At 12:35 PM 12/03/2010, you wrote:
(Response from Harriet Hall)
There are lies, damned lies and statistics. You are referring to statistics
commonly cited by anti-vaccine activists purporting to discredit smallpox vaccination.
In the first place, accurate statistics were hard to come by in those days,
and the primitive techniques of variolation were nowhere near as safe or
effective as more modern smallpox vaccines, so those numbers don’t mean much. In the second place, there are many, many more and better statistics showing a clear benefit of vaccines, even prior to the 19th century.
Nettleton 1724 “nineteen out of every hundred, or near one fifth of those,
who have had the natural Small Pox, have died; whereas out of sixty one
which have been inoculated hereabouts, not one has died …”
Shortly thereafter Jurin found that the probability of death from
variolation was roughly 1 in 50, while the probability of death from
naturally contracted smallpox was 1 in 7 or 8.
In the American colonies, “The practice was, at first, widely
criticized.[10] However a limited trial showed that 6 deaths occurred out of 244 who were vaccinated (2.5%) while 844 out of 5980 died of natural
disease, and the process was widely adopted throughout the colonies.”

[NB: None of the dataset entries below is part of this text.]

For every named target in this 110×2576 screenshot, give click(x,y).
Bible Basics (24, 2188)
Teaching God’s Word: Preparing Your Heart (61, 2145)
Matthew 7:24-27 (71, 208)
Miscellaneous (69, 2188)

Anti-vaccination activists keep citing the same 19th century numbers from the UK because those are the ONLY data they can find to contradict the overwhelming mass of evidence for the efficacy and safety of smallpox
vaccines.
Cowpox and smallpox shared antigens so that antibodies to one disease
protected against the other. The flu virus is constantly mutating and
changing its antigens. Even so, vaccination against one strain of flu
provides a small degree of protection against other strains. Adding
adjuvants to vaccines increases this cross-reactivity. For a brief
explanation of the principle of cross-reactivity see
http://en.wikipedia.org/wiki/Cross-reactivity
Harriet Hall, MD
The SkepDoc
www.skepdoc.info
www.sciencebasedmedicine.org
From: Jennifer Craig
Sent: Friday, March 12, 2010 3:29 PM
To: Harriet Hall
Subject: RE: smallpox
Thank you for your response.
I think you are confusing inoculation with vaccination. Inoculation was the insertion of smallpox pus under the skin with the intent of introducing a case of smallpox. Vaccination was the introduction of cowpox pus under the skin with the intent of preventing smallpox. As Jenner’s so called experiment with vaccination on one boy was on May 14, 1796, clearly Nettleton is inaccurate.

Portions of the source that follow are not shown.